Ad blocking “controversy” just foolishness - elialbert
http://creaturefeaturecode.blogspot.com/2015/09/ad-blocking-controversy-aka-foolishness.html
======
thomaskcr
My feeling is that the current model adds liquidity to the internet. Paywall
sites are annoying now as it is, I get frustrated when I click an interesting
title and can't read the article. I really don't see how not being able to
access huge swaths of the internet without managing your subscriptions is
better than just having ads on the screen. Ads mean you just don't need to
worry about it.

I remember seeing tons of this image (tiered internet:
[http://www.gacetadigital.com/wp-
content/2010/12/TieredIntern...](http://www.gacetadigital.com/wp-
content/2010/12/TieredInternet.jpg)) used to scare people about net neutrality
and yet this seems to be what a lot of these proposals boil down to.

The other ideas are nice, but they just add to the cost of monetizing your
content. The advantage of ad networks was not having to spend time negotiating
advertising or finding a vendor for shirts.
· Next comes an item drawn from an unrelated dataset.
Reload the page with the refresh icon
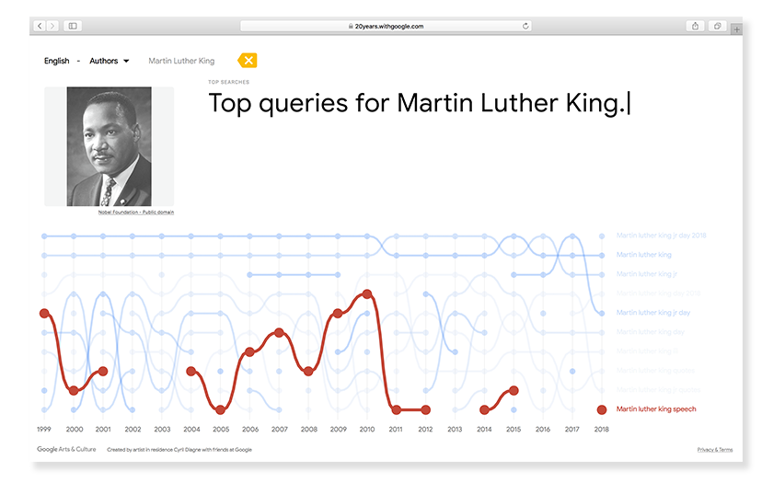Image resolution: width=773 pixels, height=483 pixels. point(525,26)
I think there is a compromise version of an ad-blocker that just freezes all
animation -- that seems to be the biggest complaint that can be reasonably
addressed. Privacy can be addressed by targeting ads based on the content of
the page and possibly proxying the ad content through that server so the ad
network never gets the request directly from a client. Since most ads only pay
for a click instead of a view anyway I think confirming an ad loaded is
becoming less of an issue from the other side.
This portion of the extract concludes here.